A mission for their foundation emerged: to empower youth. Swerdloff and Gold developed a two-part goal: to support programming for teens in the Hudson Valley that builds emotional awareness, and to partner with vetted NGOs in Nepal to provide basic necessities to children there. They incorporated as a 501(c)3 and recruited volunteers who will support the mission. Board member Sarah Dukler, a family friend and Maya's former babysitter, says, "Before this, I just wanted to do anything to help. These are the most incredible people, and they've been torn apart in every way possible."


The summer of 2015 was a difficult one for Maya. She experienced painful social shifts common to the teen experience as she began her sophomore year at New Paltz High School. She was in therapy, but had also started to self-medicate, experimenting with over-the-counter (OTC) medicines that contained dextromethorphan (DM). She was stealing the cough suppressant pills and taking far more than the recommended dosage in order to get high. According to her parents, it was only three weeks from when Maya started using DM until her death.

DM is an ingredient found in more than a hundred OTC cough and cold medicines. Introduced to the US in the 1950s, it works by raising the coughing threshold in the brain. It's non-addictive and non-narcotic with no pain-relieving properties, but when taken in amounts that well exceed the recommended dosage, the side effects include hallucinations. What's called robotripping or skittling is something that about 3 percent of tenth graders admit to trying, according to data collected in 2016 and released by the National Institute on Drug Abuse. DM is easier and cheaper to get than illicit drugs, and there's an assumption among teens that because it's a medicine, it's somehow safer than street drugs.

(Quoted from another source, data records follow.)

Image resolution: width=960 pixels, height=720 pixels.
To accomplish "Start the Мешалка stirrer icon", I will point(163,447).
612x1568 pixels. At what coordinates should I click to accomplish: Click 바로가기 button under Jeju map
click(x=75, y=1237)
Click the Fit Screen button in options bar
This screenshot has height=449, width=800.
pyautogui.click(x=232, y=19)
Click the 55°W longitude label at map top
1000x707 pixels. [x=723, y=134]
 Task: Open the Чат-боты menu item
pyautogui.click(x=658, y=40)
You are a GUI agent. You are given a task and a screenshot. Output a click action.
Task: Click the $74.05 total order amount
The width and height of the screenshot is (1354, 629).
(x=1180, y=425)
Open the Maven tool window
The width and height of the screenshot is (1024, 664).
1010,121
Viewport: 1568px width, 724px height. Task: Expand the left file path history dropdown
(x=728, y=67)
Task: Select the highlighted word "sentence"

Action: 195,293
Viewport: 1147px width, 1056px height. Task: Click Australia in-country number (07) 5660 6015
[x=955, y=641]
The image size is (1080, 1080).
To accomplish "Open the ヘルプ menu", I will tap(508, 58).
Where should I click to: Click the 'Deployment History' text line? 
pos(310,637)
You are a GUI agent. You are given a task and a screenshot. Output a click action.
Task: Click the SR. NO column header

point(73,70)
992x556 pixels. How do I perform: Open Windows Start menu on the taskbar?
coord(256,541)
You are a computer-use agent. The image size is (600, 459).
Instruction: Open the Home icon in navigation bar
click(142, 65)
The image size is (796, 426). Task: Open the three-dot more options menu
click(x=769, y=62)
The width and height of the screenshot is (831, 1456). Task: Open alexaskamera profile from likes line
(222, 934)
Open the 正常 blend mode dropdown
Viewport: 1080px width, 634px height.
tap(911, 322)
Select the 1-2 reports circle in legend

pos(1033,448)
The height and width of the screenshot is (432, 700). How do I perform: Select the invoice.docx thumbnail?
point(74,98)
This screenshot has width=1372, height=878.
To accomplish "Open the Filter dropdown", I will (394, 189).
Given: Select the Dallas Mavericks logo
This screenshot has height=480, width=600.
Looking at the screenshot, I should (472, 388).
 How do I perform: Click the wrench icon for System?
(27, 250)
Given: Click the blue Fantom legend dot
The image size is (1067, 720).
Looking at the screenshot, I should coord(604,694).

The levels of DM from multiple medicines in Maya's body reveal that she probably experienced a temporary psychotic episode, and made a seemingly impulsive choice. Maya didn't overdose on pills. On a Friday morning before school, she took her own life by other means.

"Depending upon the particular medication, it can have spiraling effects," says Lee Livermore, the public education coordinator for Upstate New York Poison Center, which runs educational public and professional programs on drug use, poisoning, and toxic exposures. "If it's a depressant or a sedative, that can put someone in a state where they're not thinking clearly."